Source document section start

Amount of water that discharge from one leaking battery can pollute

70

tons

Amount of waste batteries collected by Xinxiang Environmental Protection Volunteers since the group was founded in 2002

3,000

members

Number of people who are with the volunteers’ NGO. They include farmers, students, and workers. The group started with just 12

She was so inspired by the American naturalist's courage to speak out about the human impact on ecology (Carson was harshly criticized at the time for her claims pesticides caused pollution), she knew she could make a real difference.

"I could not help but cry when I learned the author was fighting breast cancer when she wrote the book," said the 58-year-old businesswoman from Xinxiang, Henan province. "It forced me to ask myself, 'Why don't I do something to help save the environment'?"

In the years following Silent Spring, she has done just that and even founded China's first "green" non-government organization (NGO) run solely by farmers.

Since its establishment in 2002, Xinxiang Environmental Protection Volunteers has collected more than 70 tons of waste batteries, a serious risk to the ecology in the countryside, and led a pollution survey involving farmers across the whole drainage area of the Yellow River.

Although she finished her just studies after completing only primary education, by the late 1990s Tian was a successful battery dealer in Xinxiang, having worked her way up from a saleswoman at a small township company a decade earlier.

It was not until she took a trip to the nation's capital in 1999 did she become aware of the need for greater environmental protection.

"I read in a magazine I picked up in Beijing that the discharge from a leaking battery can pollute up to 600,000 liters of water and, if buried, can sterilize 1 square meter of farmland," said Tian. "I was shocked. I really didn't know the business I was in could be potentially harmful to the environment. After I came back from Beijing, I immediately started to collect all the used batteries at my stall in the department store."

Green NGO drives change at grass roots

 

Tian Guirong, left, and a member from the Xinxiang Environmental Protection Volunteers, the NGO she set up in 2002, attempt to get water sample from a drainage outlet of a small pharmacy factory in Loucun, Henan province. ZHANG TAO / CHINA DAILY PHOTOS 

 

She discovered that getting others as enthusiastic about environmental protection was not so easy, however.

Although the Friends of Nature - China's first environmental NGO - was founded in 1994, understanding on the green issue was still limited among the majority of the Chinese public, and even less so in Xinxiang, a second-tier city in northern Henan.

Source document section end

▶ [Problems to work on]:
**a)** According to the article on the Xinxiang green NGO, in what year did Tian take the trip to Beijing that made her aware of the need for environmental protection?
**b)** Proceed with the article on the Xinxiang green NGO, writing on from its last sentence.
The lines that come next are separate material and not part of the article.

Data shown section start

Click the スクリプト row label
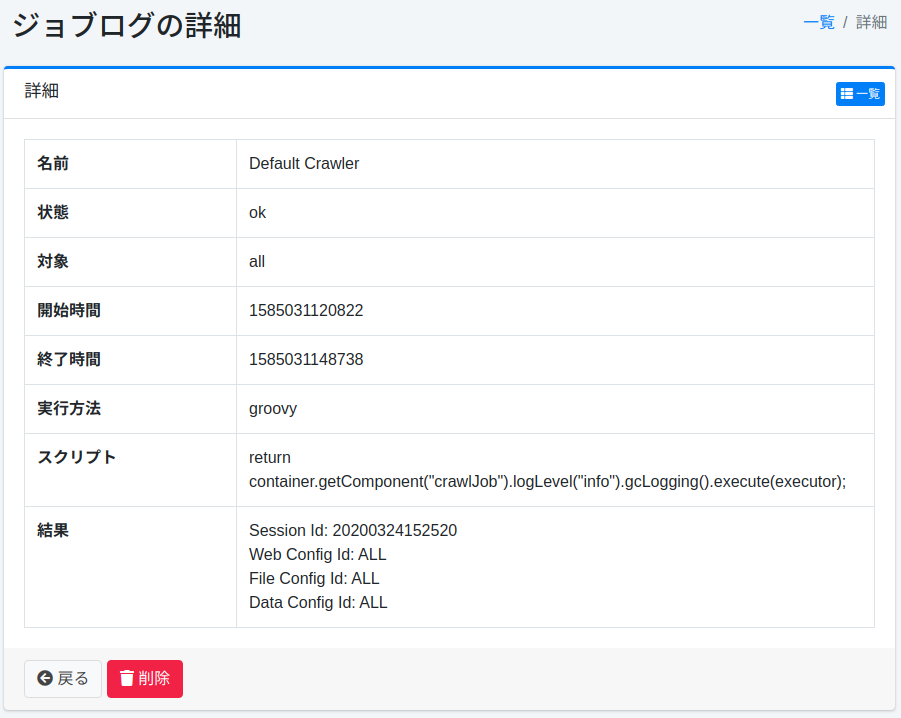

Data shown section end

▶ [Answers]:
**a)** 1999.

**b)**
Much to the confusion of her family, Tian invested her own savings to begin a battery collecting campaign, as well as printed leaflets and organized public activities to spread the environmental message. In 2001, she also launched , a website to gather and disseminate information on green issues.

"I didn't have much education but I tried to improve my knowledge as much as possible. Luckily, the Xinxiang environmental protection bureau offered a lot of help," said the eco-activist. "I began to borrow books from the bureau, including Silent Spring, and I was also the first farmer to ever subscribe to China Environment News, an official publication of the State ministry."

Films also offered more inspiration for Tian, including the Oscar-winning Erin Brockovich, the true-life tale of an unemployed single mother who exposed a series of industrial poisonings in the United States and helped to bring a powerful company to justice.

"Even with Chinese subtitles, I still had to watch the video three times to fully understand it. The story gave me the courage to do something similar," she said.

Targeting polluters

Raised in a village called Fanling, Tian said she has many beautiful memories from her childhood.

"The village is at the foot of Taihang mountain and a tributary of the Yellow River runs through it," she said. "The scenery used to be really good and, some winters, wild geese would stay at a nearby lake."

As more factories moved into the area over the last two decades, the water in the village stream has turned black, while large numbers of villagers now suffer from illnesses caused by pollution, such as cancer, she said.